Parse '-' in numeric values used in test case #19

frondeus · 2019-10-01T11:09:05Z

For:

#[test_case(15, 15)]
#[test_case(-15, 15)]

fn test_abs(value: f64, expected: f64) {
   assert_eq!(value.abs(), expected)
}

We get error:

error[E0428]: the name _15_15 is defined multiple times
--> src/test.rs
|
| #[test_case(15, 15)]
| ^^^^^^^^^^^^^^^^^^^^
| |
| previous definition of the value _15_15 here
| _15_15 redefined here
|
= note: _15_15 must be defined only once in the value namespace of this mod

The text was updated successfully, but these errors were encountered:

frondeus · 2019-10-01T11:09:30Z

synek317/test-case-derive#1

AugustoFKL · 2024-01-04T15:51:01Z

@luke-biel @frondeus I'm working on this issue, FYI.

AugustoFKL · 2024-01-20T18:51:15Z

Sorry the delay

@frondeus, @luke-biel, after some research, I figured that the main problem is how test names are handled by the escape_test_name method:

pub fn escape_test_name(input: impl AsRef<str>) -> Ident {
    if input.as_ref().is_empty() {
        return Ident::new("_empty", Span::call_site());
    }

    let mut last_under = false;
    let mut ident: String = input
        .as_ref()
        .to_ascii_lowercase()
        .chars()
        .filter_map(|c| match c {
            c if c.is_alphanumeric() => {
                last_under = false;
                Some(c.to_ascii_lowercase())
            }
            _ if !last_under => {
                last_under = true;
                Some('_')
            }
            _ => None,
        })
        .collect();

    if !ident.starts_with(|c: char| c == '_' || c.is_ascii_alphabetic()) {
        ident = format!("_{ident}");
    }

    Ident::new(&ident, Span::call_site())
}

There are two things that can cause problems, IMHO: The "None" of the match inside the filter_map and the if at before returning.

I imagine that the _ is added before the test name to avoid test names starting with invalid characters for test names, is that correct?

To be honest I only found two possible solutions to the general problem of conflicting names:

The library start using additional context information to generate test names.
We add an prefix/postfix to all tests to guarantee the uniqueness of names.

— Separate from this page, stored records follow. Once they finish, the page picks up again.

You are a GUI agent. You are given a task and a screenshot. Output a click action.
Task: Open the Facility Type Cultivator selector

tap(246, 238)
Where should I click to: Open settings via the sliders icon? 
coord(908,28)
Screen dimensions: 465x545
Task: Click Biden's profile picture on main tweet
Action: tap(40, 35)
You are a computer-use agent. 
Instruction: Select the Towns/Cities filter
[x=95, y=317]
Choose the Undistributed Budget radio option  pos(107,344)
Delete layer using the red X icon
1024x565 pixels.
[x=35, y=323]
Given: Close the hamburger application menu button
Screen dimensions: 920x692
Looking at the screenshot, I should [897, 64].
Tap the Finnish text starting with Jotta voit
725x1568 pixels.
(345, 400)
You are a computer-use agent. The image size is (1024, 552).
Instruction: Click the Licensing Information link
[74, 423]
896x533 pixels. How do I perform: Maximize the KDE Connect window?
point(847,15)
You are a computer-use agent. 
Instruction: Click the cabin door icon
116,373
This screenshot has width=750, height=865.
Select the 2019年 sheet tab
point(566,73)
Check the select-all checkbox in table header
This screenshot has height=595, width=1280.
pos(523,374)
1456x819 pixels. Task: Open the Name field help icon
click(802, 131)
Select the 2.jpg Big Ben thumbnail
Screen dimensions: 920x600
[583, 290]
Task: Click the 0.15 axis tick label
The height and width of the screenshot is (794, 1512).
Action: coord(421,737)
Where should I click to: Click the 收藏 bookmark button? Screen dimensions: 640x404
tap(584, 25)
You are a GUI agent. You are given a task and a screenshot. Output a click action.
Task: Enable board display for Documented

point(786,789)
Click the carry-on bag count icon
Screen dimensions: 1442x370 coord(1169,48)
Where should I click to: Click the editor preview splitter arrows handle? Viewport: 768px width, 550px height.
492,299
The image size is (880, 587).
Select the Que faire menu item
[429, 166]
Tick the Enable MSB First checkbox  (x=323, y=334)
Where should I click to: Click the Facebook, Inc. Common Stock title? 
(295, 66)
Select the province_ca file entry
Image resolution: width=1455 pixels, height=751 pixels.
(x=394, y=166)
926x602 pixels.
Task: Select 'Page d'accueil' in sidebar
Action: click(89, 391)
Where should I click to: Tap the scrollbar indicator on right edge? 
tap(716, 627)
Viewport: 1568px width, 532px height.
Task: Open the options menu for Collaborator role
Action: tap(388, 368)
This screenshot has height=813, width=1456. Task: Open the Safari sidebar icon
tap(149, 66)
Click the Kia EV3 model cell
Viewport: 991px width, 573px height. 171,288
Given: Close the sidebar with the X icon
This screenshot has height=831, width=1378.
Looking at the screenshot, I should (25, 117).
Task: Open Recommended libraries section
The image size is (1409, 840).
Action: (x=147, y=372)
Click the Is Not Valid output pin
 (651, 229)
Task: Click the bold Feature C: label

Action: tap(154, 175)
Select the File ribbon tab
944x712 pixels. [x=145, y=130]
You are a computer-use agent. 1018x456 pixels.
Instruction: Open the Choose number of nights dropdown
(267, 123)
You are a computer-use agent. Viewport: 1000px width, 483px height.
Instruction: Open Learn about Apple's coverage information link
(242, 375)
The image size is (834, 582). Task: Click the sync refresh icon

My proposal is to start adding an UUID to the end of all test names. This would be the less disruptive change when it comes to the current codebase. Adding contextual information would take a lot more effort and time, so the UUID would work as a bandaid to the problem in the meantime.

luke-biel · 2024-01-25T06:20:30Z

Hmm, I'm not sold on idea of adding an UUID, mainly because it's not stable, it'd change for every compilation and tools would not understand it (cargo would report to rerun a test with --test test_name_my_old_uuid, but next run would require "new_uuid"). We need something stable. May I suggest span or argument hashing (eg.: SHA1)?

AugustoFKL · 2024-01-25T14:51:11Z

@luke-biel I agree.

Actually, instead of hashing, I thought about using enconding:

fn encode_test_name(name: &str) -> String {
    // Encode the normalized string to match the allowed characters in the test name
    let mut encoded = BASE64_URL_SAFE_NO_PAD.encode(name.as_bytes());

    // Replace not acceptable characters with an identifiable string
    encoded = encoded.replace('-', "__dash__");

    // Add an underscore to the beginning of the string to make it a valid Rust
    // identifier when starting with a digit.
    encoded.insert(0, '_');

    encoded
}

fn decode_test_name(name: &str) -> Result<String> {
    // Remove the underscore from the beginning of the string
    let name = name.trim_start_matches('_');

    // Reverse the replacement of not acceptable characters
    let name = name.replace("__dash__", "-");

    // Decode the test name
    let decoded = BASE64_URL_SAFE_NO_PAD.decode(name.as_bytes())?;

    // Convert the decoded bytes to a string
    let decoded_str = String::from_utf8(decoded)?;

    Ok(decoded_str)
}

This code generates names based on the BASE64 encoding. I was able to verify and it supports the whole unicode specification (from 0x0000 to 0xFFFF), besides surrogates. Additionally, the encoded values are guaranteed to be unique, which means that will be no more problems with 'A' or 'a' or anything like that.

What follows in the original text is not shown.